# Set tasks
1) According to the Mathpack::Approximation documentation page below, which file defines this module?
2) Extend the Mathpack::Approximation documentation page below by writing what comes after its last line.

# Excerpt provided
====================

Module: Mathpack::Approximation

Defined in:

lib/mathpack/approximation.rb

Class Method Summary

• .approximate_by_polynom(params = {}, &function) ⇒ Object
• .basic_fi(x, power) ⇒ Object
• .count_mnk_values(x, f, polynom_power) ⇒ Object
• .fill_f(x, &function) ⇒ Object
• .generate_nodes(params = {}) ⇒ Object
• .print_polynom(coefficients) ⇒ Object
• .scalar_function_composition(first_vect, second_vect, first_power, second_power) ⇒ Object

Class Method Details

.approximate_by_polynom(params = {}, &function) ⇒ Object

# File 'lib/mathpack/approximation.rb', line 7

def self.approximate_by_polynom(params = {}, &function)

====================

# Records supplied
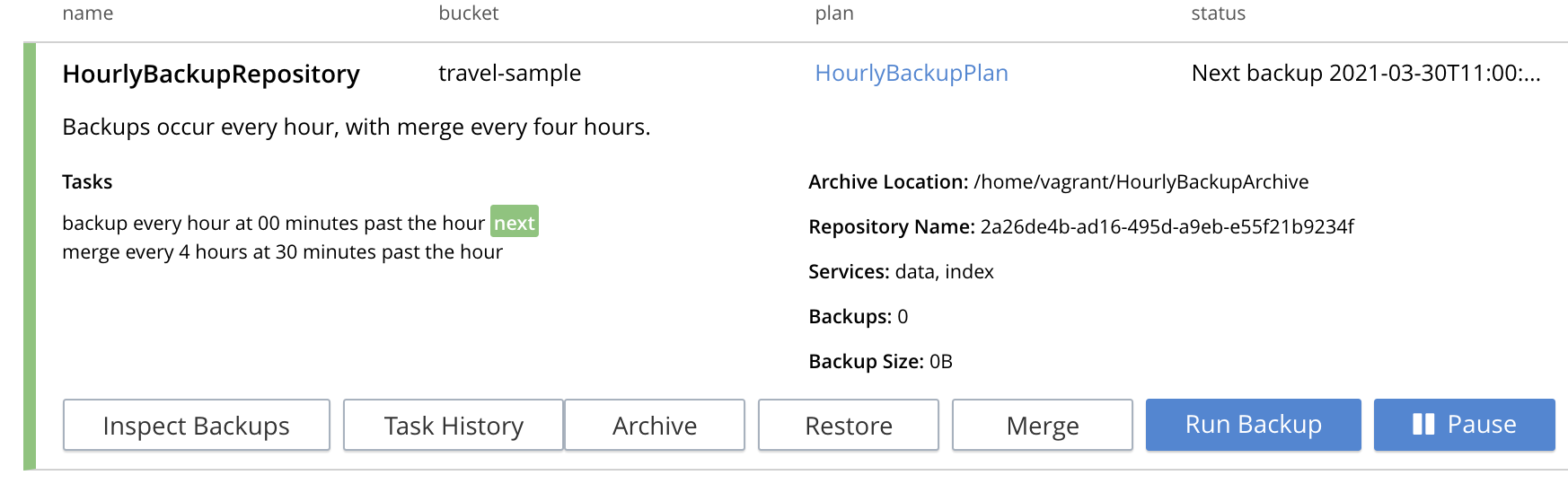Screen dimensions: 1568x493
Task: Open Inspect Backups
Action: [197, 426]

====================

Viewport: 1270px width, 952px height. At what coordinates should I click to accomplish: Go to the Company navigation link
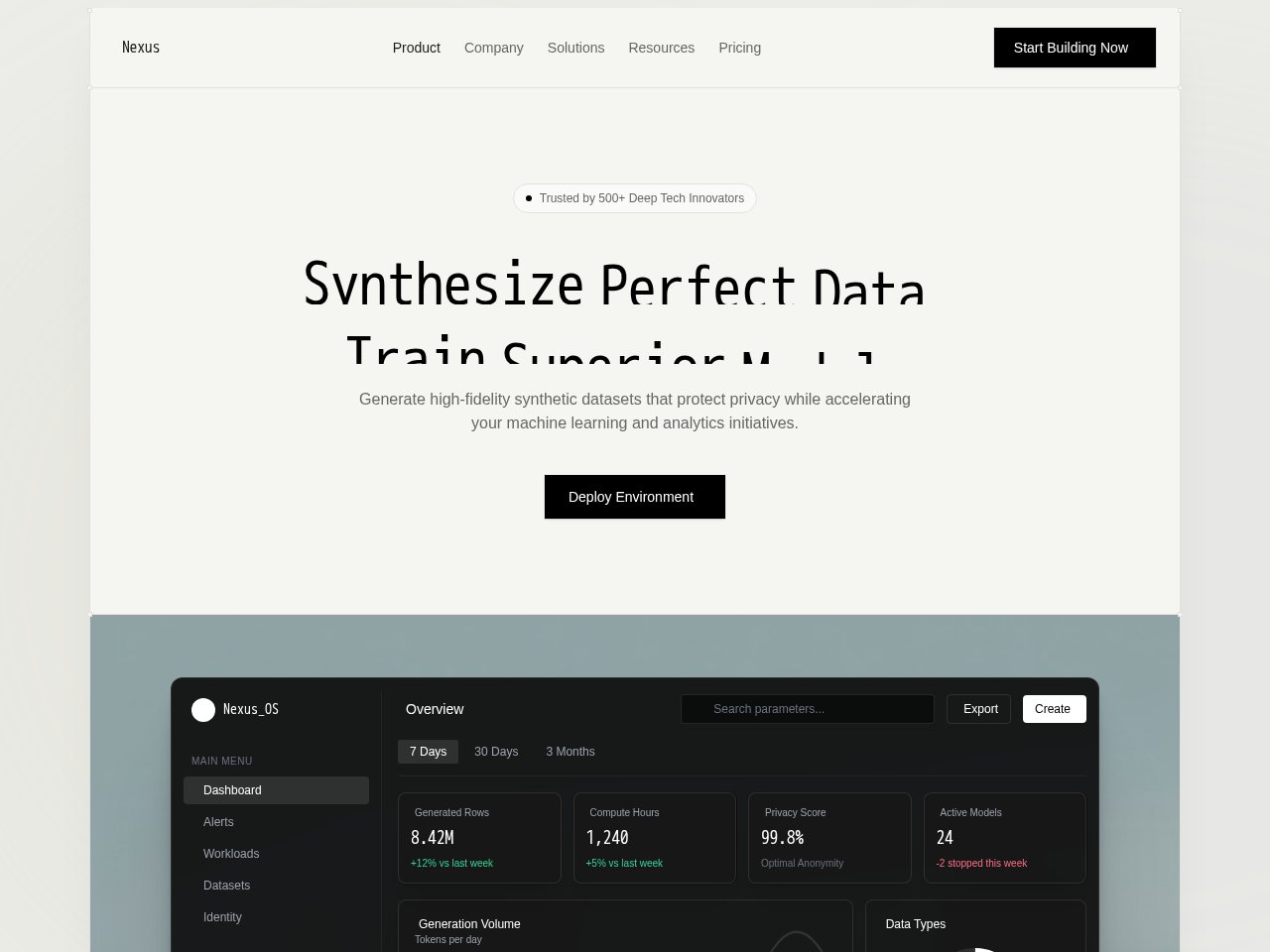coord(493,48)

====================

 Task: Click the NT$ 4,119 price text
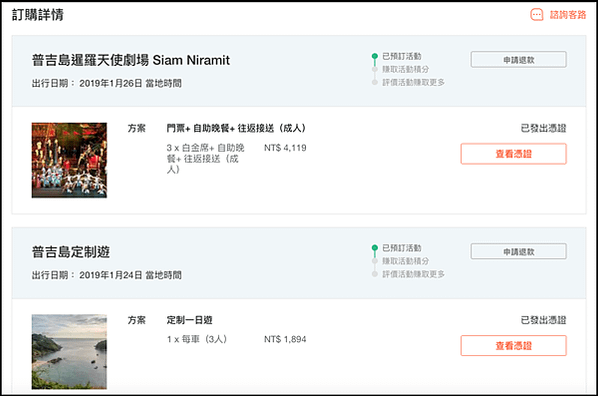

====================

# Expected answers
1) lib/mathpack/approximation.rb

2)
  f = block_given? ? fill_f(params[:x], &function) : params[:f]
  mnk_matrix, mnk_vector = count_mnk_values(params[:x], f, params[:polynom_power])
  Mathpack::SLE.solve(matrix: mnk_matrix, f: mnk_vector).reverse
end

.basic_fi(x, power) ⇒ Object

# File 'lib/mathpack/approximation.rb', line 3

def self.basic_fi(x, power)
  x**power
end

.count_mnk_values(x, f, polynom_power) ⇒ Object

# File 'lib/mathpack/approximation.rb', line 21

def self.count_mnk_values(x, f, polynom_power)
  mnk_matrix = Array.new(polynom_power + 1) { Array.new(polynom_power + 1) }
  mnk_vector = Array.new(polynom_power + 1)
  0.upto(polynom_power) do |i|
    0.upto(polynom_power) do |j|
      mnk_matrix[i][j] = scalar_function_composition(x, x, i, j)
    end
    mnk_vector[i] = scalar_function_composition(x, f, i, 1)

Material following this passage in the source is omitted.